In the course of researching his doctorate, Steven Elers says he found white-supremacist statements attributed to the country's second-longest-serving prime minister.
William Ferguson Massey died in office in 1925 and the university was named after him the following year.
Mr Elers said Mr Massey had said New Zealand was a "white man's country", the purest Anglo-Saxon population in the British Empire, and that he did not like the "Chinese race".
The university should not be associated with that viewpoint, Dr Elers said.
"I think we're burying our heads in the sand at the moment when the Massey University website, the biography of William Massey, doesn't mention any of this," he said.
"I've had numerous emails from members of the public, from students, from staff saying, 'Wow, I didn't know any of this at all.' I've had students say they wouldn't have come to Massey if they had known.".
Some students had suggested launching a campaign to change the name, he said.
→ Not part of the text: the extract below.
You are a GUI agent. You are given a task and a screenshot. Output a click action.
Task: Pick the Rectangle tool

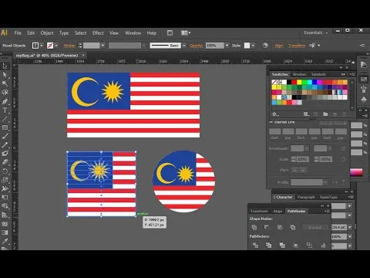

He also found it was part of the discourse of politicians of the time.
But Michael Belgrave, a historian at the same university, said breaking history down into good and bad was dangerous for people's understanding of themselves and the "extent to which the past is a key part of the present".
"If we actually say this person is a hero for whom we can acknowledge, and this person is a villain for whom we need to purge our past, then we really miss the extent to which history's a much more complicated place," he said.
"It's a place where people have a whole variety of ideas and relationships."
Professor Belgrave said the debate was healthy but needed to be well-informed, otherwise there would be few safe names left.
The university said it was open to engaging in a debate on its name.
The agricultural college was only named after Mr Massey as a political accident, after his successor, Joseph Gordon Coates, faced opposition from South Islanders who thought the college was a threat to Lincoln.
"Coates thought that if he called it Massey, at the stage the saintly hero of agricultural and rural New Zealand, that he would get it through - and he was right," Professor Belgrave said.